Among the top 10 most frequent cities in the dataset:

- **City_103** has the highest number of records: **4,355 entries**.
- **City_104** has the lowest among the top 10: **301 entries**.

This shows a significant concentration of data in a few major cities, particularly City_103.


In [None]:
def convert_experience(x):
    if pd.isna(x):
        return np.nan
    elif x == '>20':
        return 21
    elif x == '<1':
        return 0
    else:
        return int(float(x))

df['experience_num'] = df['experience'].apply(convert_experience)


In [None]:
fig = px.histogram(df, x='experience_num', nbins=20, color_discrete_sequence=['#fc8d62'],
                   title='Distribution of Experience (Years)', marginal='rug')
fig.update_layout(xaxis_title='Years of Experience', yaxis_title='Count')
fig.show()


> ### The most common experience level in the dataset is **7 years**, with **2,244 individuals** reporting this experience.


In [None]:
discipline_target = df.groupby('major_discipline')['target'].mean().sort_values(ascending=False).reset_index()

In [None]:
discipline_target

###  Job Change Rate by Major Discipline

Here is the proportion of individuals interested in changing jobs (`target = 1`) per major discipline:

- **Other**: 26.8%
- **Business Degree**: 26.3%
- **STEM**: 26.2%
- **No Major**: 24.7%
- **Humanities**: 21.1%
- **Arts**: 20.9%
- **Unknown**: 19.5%

> Insight:
Candidates with non-traditional or business-related backgrounds show slightly higher job-switching interest than those with STEM or arts degrees.  
Notably, individuals with "Unknown" or "Arts" backgrounds show the lowest change intent.

PROBLEM SET –
1/ Summarize the notebook excerpt in two sentences.
2/ Reproduce the notebook excerpt word for word, starting with "- **Other**: 26.8%" and going on through "lowest change intent.".

MATERIAL SHOWN –
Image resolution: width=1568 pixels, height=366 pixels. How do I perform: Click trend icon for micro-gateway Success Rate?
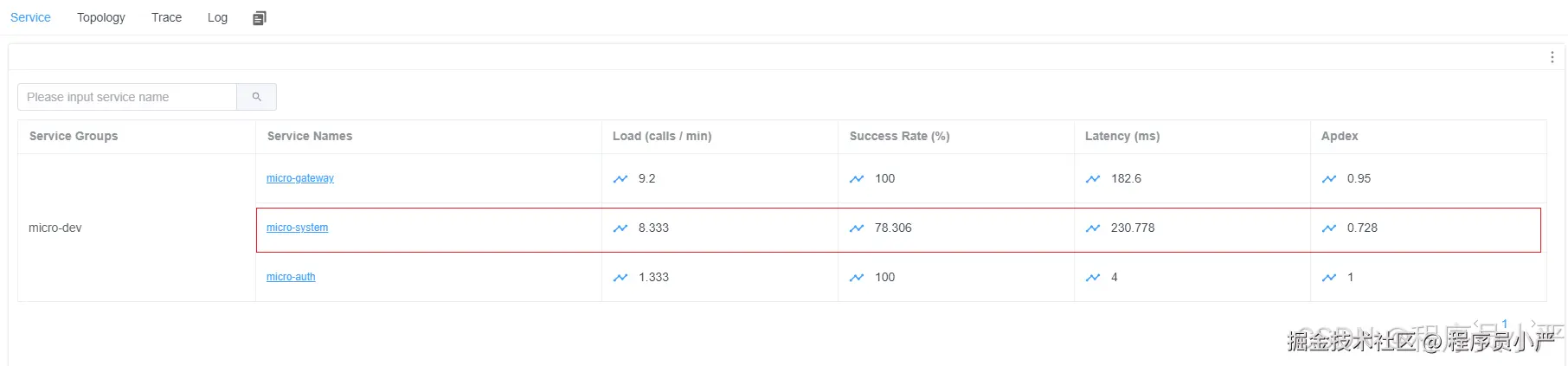(x=857, y=179)
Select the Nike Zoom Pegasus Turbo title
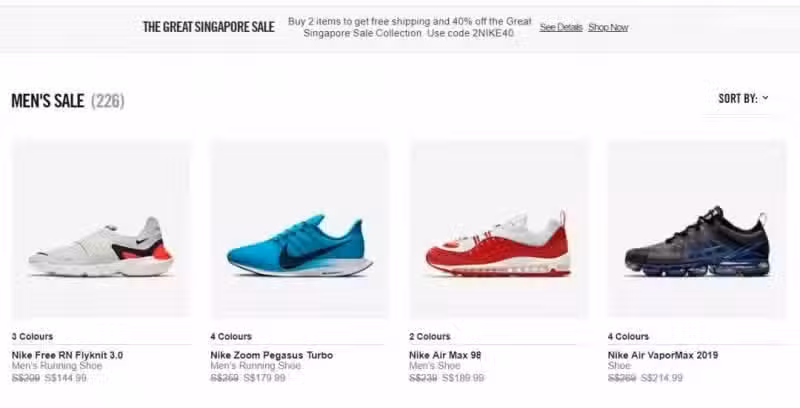Viewport: 800px width, 408px height. point(271,355)
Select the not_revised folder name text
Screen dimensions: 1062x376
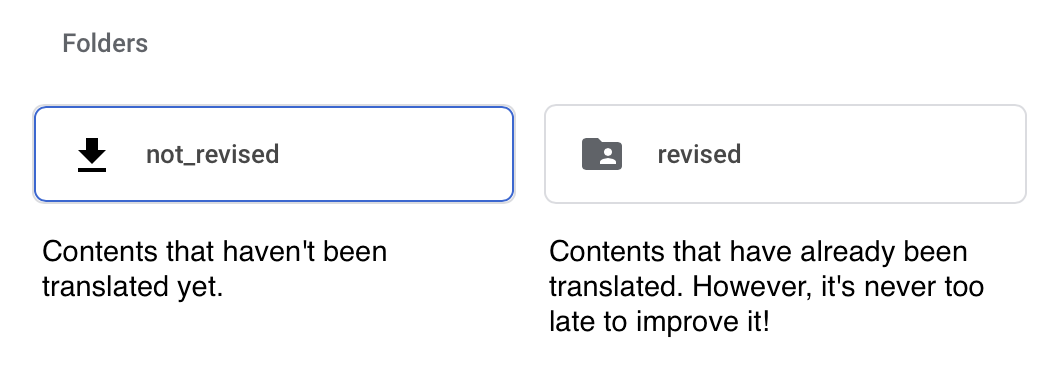pyautogui.click(x=213, y=154)
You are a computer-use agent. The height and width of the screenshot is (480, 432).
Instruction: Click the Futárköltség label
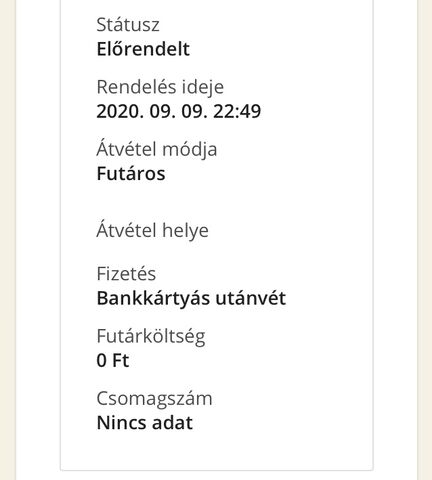pyautogui.click(x=151, y=336)
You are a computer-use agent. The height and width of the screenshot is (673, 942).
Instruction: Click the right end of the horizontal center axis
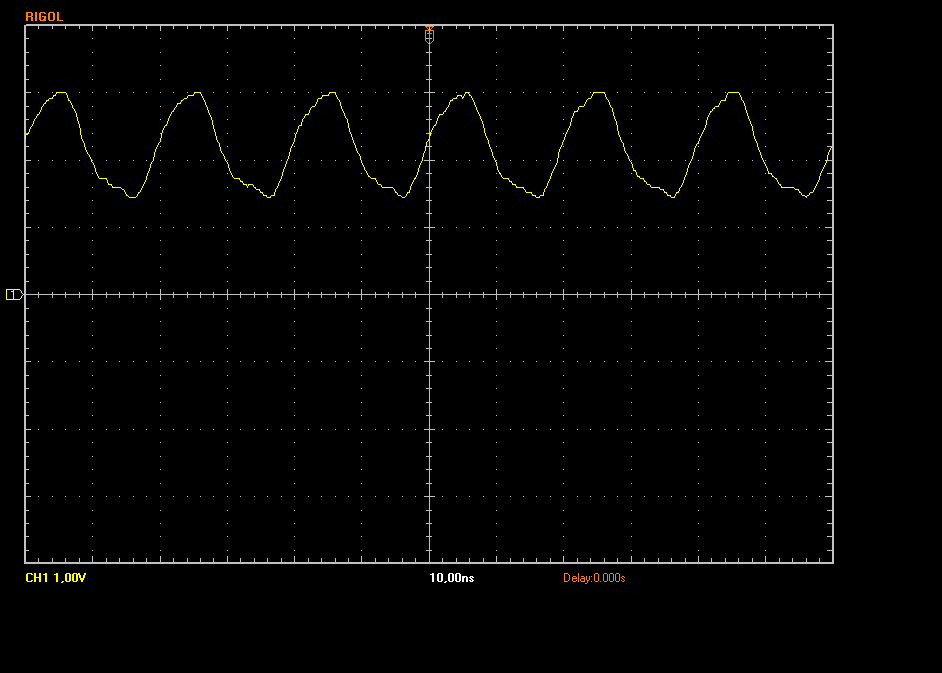831,294
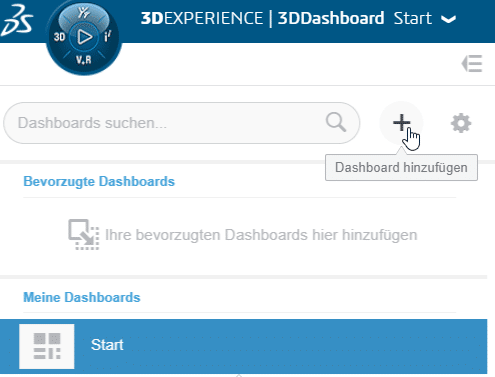Collapse the Bevorzugte Dashboards section

click(x=99, y=182)
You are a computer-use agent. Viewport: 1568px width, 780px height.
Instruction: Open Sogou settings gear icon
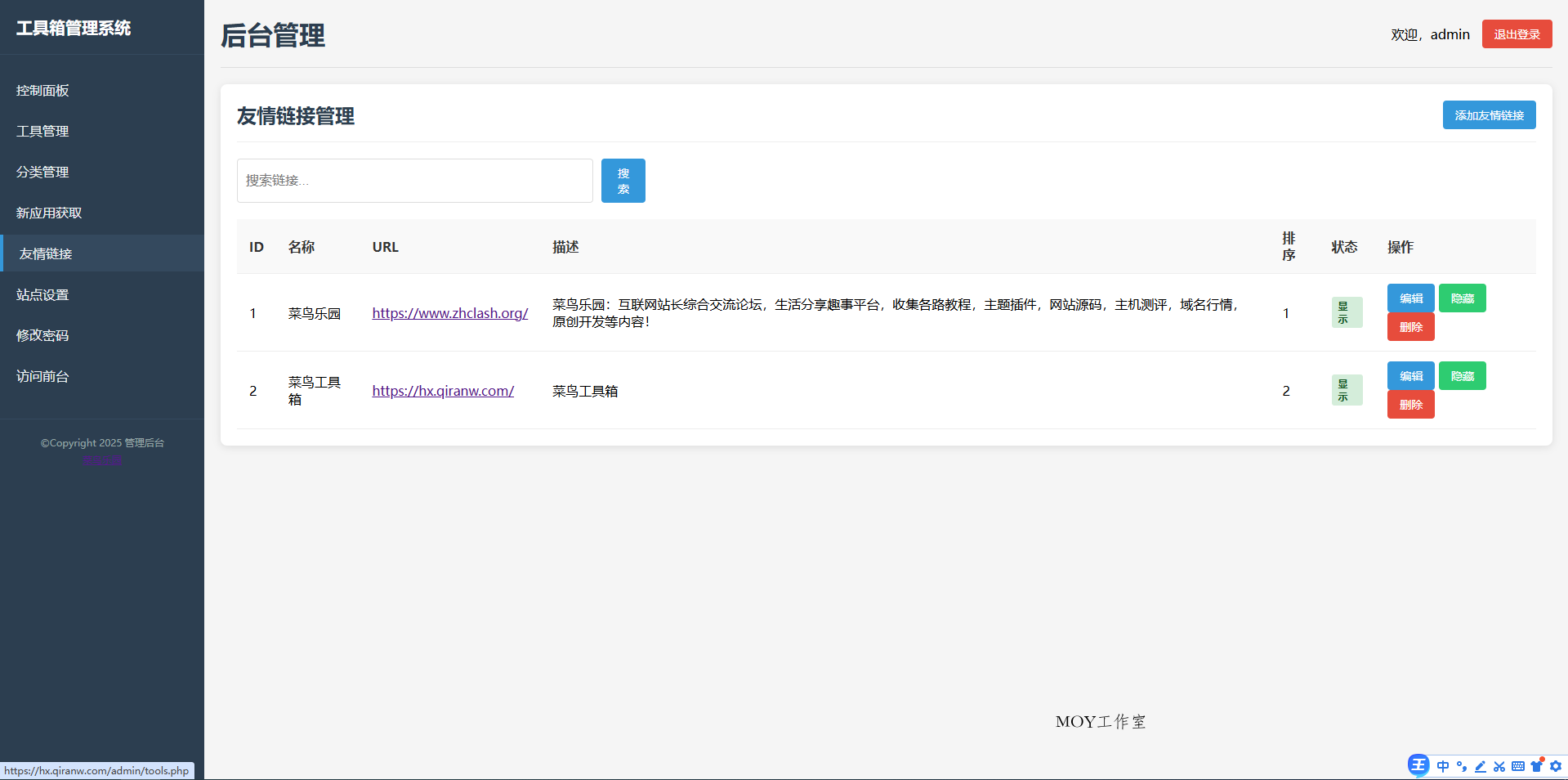pos(1556,766)
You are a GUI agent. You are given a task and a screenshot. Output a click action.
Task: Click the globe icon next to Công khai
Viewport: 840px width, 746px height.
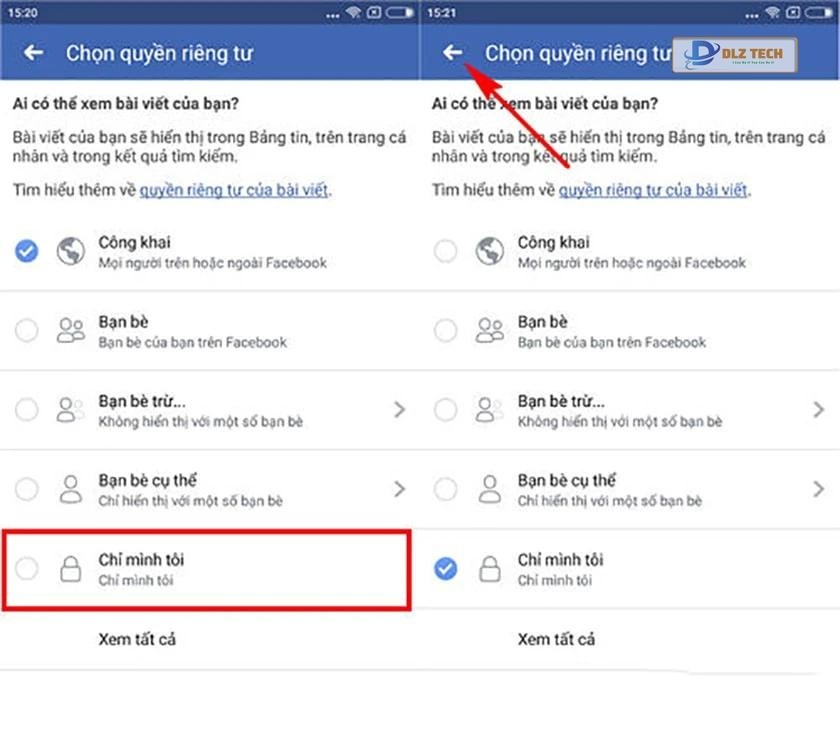[70, 251]
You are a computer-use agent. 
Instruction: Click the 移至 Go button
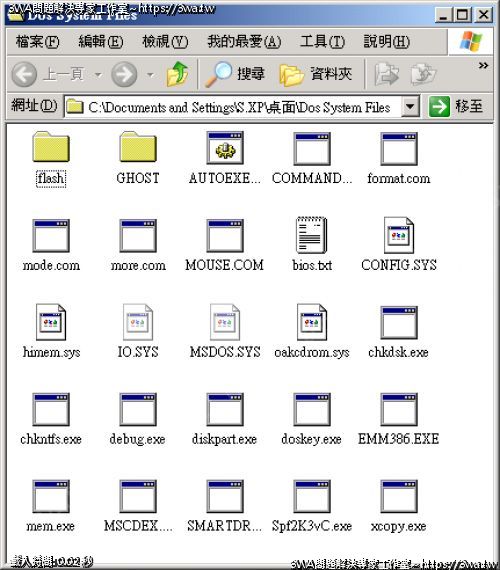pyautogui.click(x=456, y=107)
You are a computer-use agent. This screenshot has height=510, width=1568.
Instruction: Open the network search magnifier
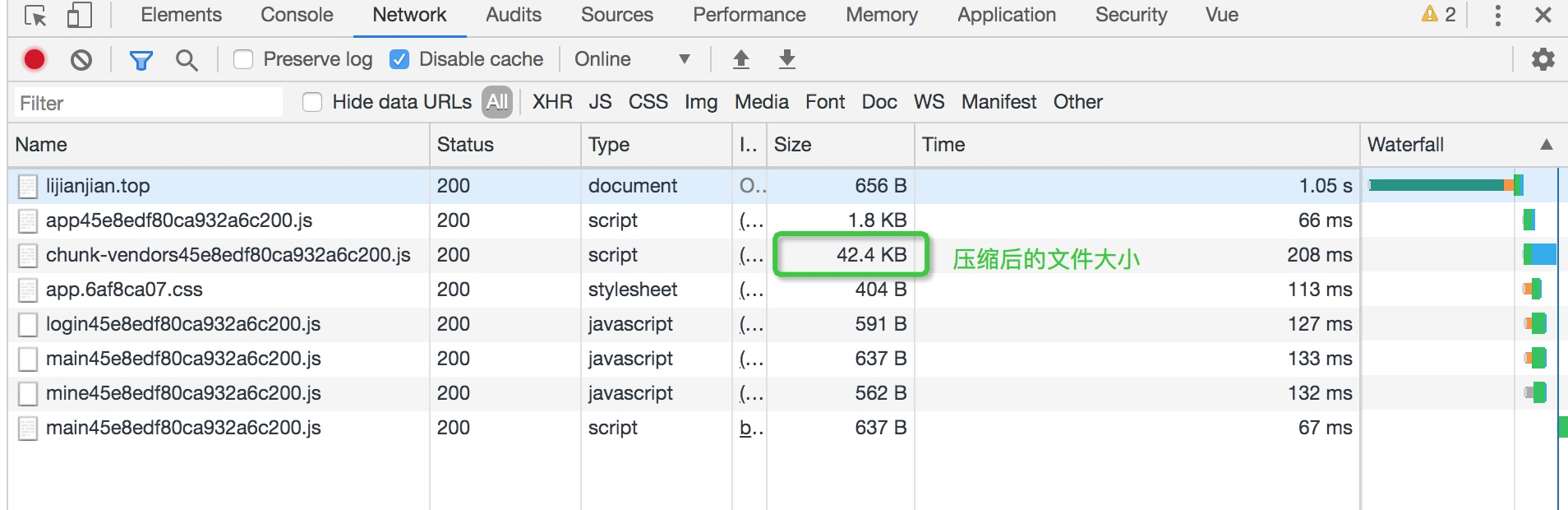[x=187, y=59]
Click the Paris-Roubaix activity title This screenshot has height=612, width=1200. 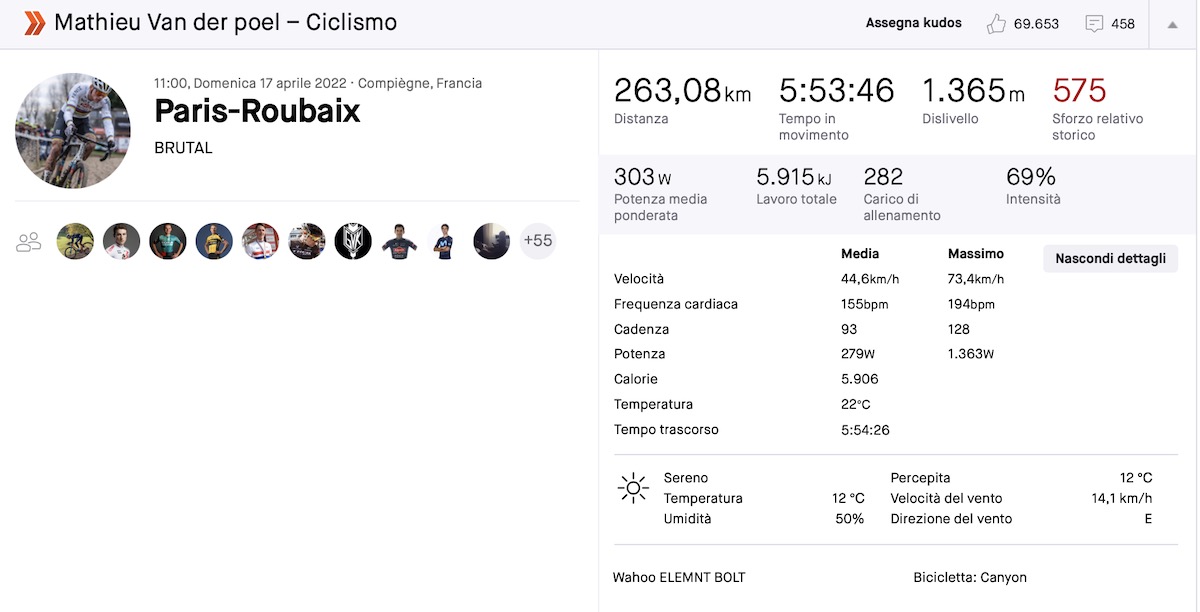pos(257,111)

COMPLETED EXERCISE –
1/ Among the ten most frequent cities, City_103 has the most records at 4,355 and City_104 the fewest at 301, and the most common experience level is 7 years, reported by 2,244 individuals. The share interested in changing jobs is highest for the Other discipline at 26.8% and lowest for Unknown at 19.5%, and people with Unknown or Arts backgrounds show the lowest change intent.

2/
- **Other**: 26.8%
- **Business Degree**: 26.3%
- **STEM**: 26.2%
- **No Major**: 24.7%
- **Humanities**: 21.1%
- **Arts**: 20.9%
- **Unknown**: 19.5%

> Insight:
Candidates with non-traditional or business-related backgrounds show slightly higher job-switching interest than those with STEM or arts degrees.  
Notably, individuals with "Unknown" or "Arts" backgrounds show the lowest change intent.